Но англичанин уже забыл о нем. И через минуту рикша выскочил из лавочки, держа на узкой ладони лист перечного дерева, намазывая его известью и завертывая в него кусочек арекового плода, похожий на кусочек кремня. Не убивай, не воруй, не прелюбодействуй, не лги и ничем не опьяняйся, заповедал Возвышенный. Да, но что знал о нем рикша? Смутно звучало в его сердце то, что было смутно воспринято несметными сердцами его предков. В дождливое время года он ходил с отцом к священным шалашам и там, среди женщин и нищих, слушал жрецов, читавших на древнем, всеми забытом языке, и ничего не понимал, только подхватывал общее радостное восклицание при имени Возвышенного. Не раз случалось, что молился при нем отец на пороге кумирни; он преклонялся перед лежачей деревянной статуей, бормоча ее заповеди, поднимая соединенные ладони ко лбу, а потом клал на жертвенник самую мелкую и старую из своих тяжко заработанных монет. Но бормотал он равнодушно – он ведь только боялся картин на стенах кумирни, изображений муки грешников; он преклонялся и перед другими богами, перед ужасными индусскими статуями, он и в них верил, как верил в силу демонов, змей, звезд, мрака…
Сунув бетель в рот, рикша, в чувствах своих резко изменчивый, дружелюбно улыбнулся англичанину глазами, схватил оглобли и, оттолкнувшись левой ногой, опять побежал. Солнце слепило, сверкало в золоте и стеклах очков, когда англичанин поднимал голову. Солнце жгло его руки и колени, земля горячо дышала, было даже видно, что над ней, как над жаровней, дрожит воздух, но он сидел неподвижно, не дотронулся до верха колясочки.

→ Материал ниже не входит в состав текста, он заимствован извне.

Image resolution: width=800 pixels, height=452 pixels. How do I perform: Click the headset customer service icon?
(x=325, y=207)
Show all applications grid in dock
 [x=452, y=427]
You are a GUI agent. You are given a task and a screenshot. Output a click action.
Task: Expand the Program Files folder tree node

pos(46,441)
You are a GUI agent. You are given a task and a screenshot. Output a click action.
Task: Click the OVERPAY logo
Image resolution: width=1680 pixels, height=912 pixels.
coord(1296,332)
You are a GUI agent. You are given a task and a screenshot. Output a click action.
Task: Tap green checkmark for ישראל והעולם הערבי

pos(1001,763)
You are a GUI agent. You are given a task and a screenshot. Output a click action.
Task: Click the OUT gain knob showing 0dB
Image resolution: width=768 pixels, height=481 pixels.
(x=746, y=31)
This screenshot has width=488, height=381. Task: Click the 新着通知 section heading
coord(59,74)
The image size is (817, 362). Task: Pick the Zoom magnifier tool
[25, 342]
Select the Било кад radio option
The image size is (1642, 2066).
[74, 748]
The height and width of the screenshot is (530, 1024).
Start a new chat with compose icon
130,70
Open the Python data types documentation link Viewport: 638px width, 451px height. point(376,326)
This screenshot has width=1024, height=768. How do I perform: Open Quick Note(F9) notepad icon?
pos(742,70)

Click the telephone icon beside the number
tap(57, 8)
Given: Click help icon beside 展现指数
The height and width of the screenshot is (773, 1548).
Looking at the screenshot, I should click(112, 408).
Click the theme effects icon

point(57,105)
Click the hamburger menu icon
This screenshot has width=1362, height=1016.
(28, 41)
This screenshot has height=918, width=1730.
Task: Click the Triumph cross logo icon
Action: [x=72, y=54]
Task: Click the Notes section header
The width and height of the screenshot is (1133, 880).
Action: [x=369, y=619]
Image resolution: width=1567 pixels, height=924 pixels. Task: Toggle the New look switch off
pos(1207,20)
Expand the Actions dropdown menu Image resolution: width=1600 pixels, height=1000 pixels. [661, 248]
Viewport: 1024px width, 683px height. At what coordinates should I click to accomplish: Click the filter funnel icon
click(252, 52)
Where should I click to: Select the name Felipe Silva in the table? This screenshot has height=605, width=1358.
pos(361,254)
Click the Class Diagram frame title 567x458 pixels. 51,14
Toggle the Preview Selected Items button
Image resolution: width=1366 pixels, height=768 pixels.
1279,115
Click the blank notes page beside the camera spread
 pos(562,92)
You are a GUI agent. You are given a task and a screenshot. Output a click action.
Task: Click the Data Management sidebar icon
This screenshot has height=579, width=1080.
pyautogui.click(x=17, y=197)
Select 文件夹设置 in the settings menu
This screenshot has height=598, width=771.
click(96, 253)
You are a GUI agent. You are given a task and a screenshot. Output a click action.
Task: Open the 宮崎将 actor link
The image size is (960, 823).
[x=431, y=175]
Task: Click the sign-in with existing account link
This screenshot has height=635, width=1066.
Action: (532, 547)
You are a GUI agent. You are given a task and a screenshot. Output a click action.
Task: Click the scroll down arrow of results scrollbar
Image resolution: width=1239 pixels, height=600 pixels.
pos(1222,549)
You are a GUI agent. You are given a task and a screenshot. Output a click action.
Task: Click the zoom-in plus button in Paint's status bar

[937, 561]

Две дороги вели в город, или, как называют его резиденты, в Форт: одна вправо, мимо малайского капища, по дамбе между лагунами, другая влево, к океану. Англичанину хотелось последней. Но рикша обернулся на бегу, показывая свои окровавленные губы, и сделал вид, что не понимает, чего хотят от него. И англичанин опять уступил, – он рассеянно смотрел вокруг себя. Зеленая лагуна, блестящая, теплая, полная черепах и гнили, окаймленная вдали кокосовой рощей, лежала справа. По дамбе шли, ехали, бежали, щелкая звонками. Стали попадаться рикши в белых кителях и коротких белых панталонах. Европейцы, сидевшие в колясочках, были бледны после томительной ночи, высоко задирали свои белые башмаки, положив колено на колено. Прокатила двуколка, запряженная серым горбатым бычком, – под ее навесом, в легкой жаркой тени, сидел парс, желтолицый старик, похожий на евнуха, в халате и бархатном черепеннике, шитом золотом. Великан-афганец в белых шароварах, в мягких сапогах с загнутыми носками, в белом казакине и огромном розовом тюрбане неподвижно стоял над лагуной, глядя на черепах, в теплую жидкую воду. Без конца тянулись влекомые волами длинные крытые арбы. Под их узкими соломенными сводами навалены были тюки товаров, а порою – целая куча коричневых тел, молодых рабочих. Тощие, сожженные зноем старики, с красными от красной пыли ногами, шагали у колес, точно мумии старух. Шли каменщики, дюжие черные томилы… «Пáгода», – разумея чайный дом, сказал англичанин под теми патриархальными деревьями, что растут при въезде в Форт, под необъятными навесами зелени, светлой от солнца, ее проникающего.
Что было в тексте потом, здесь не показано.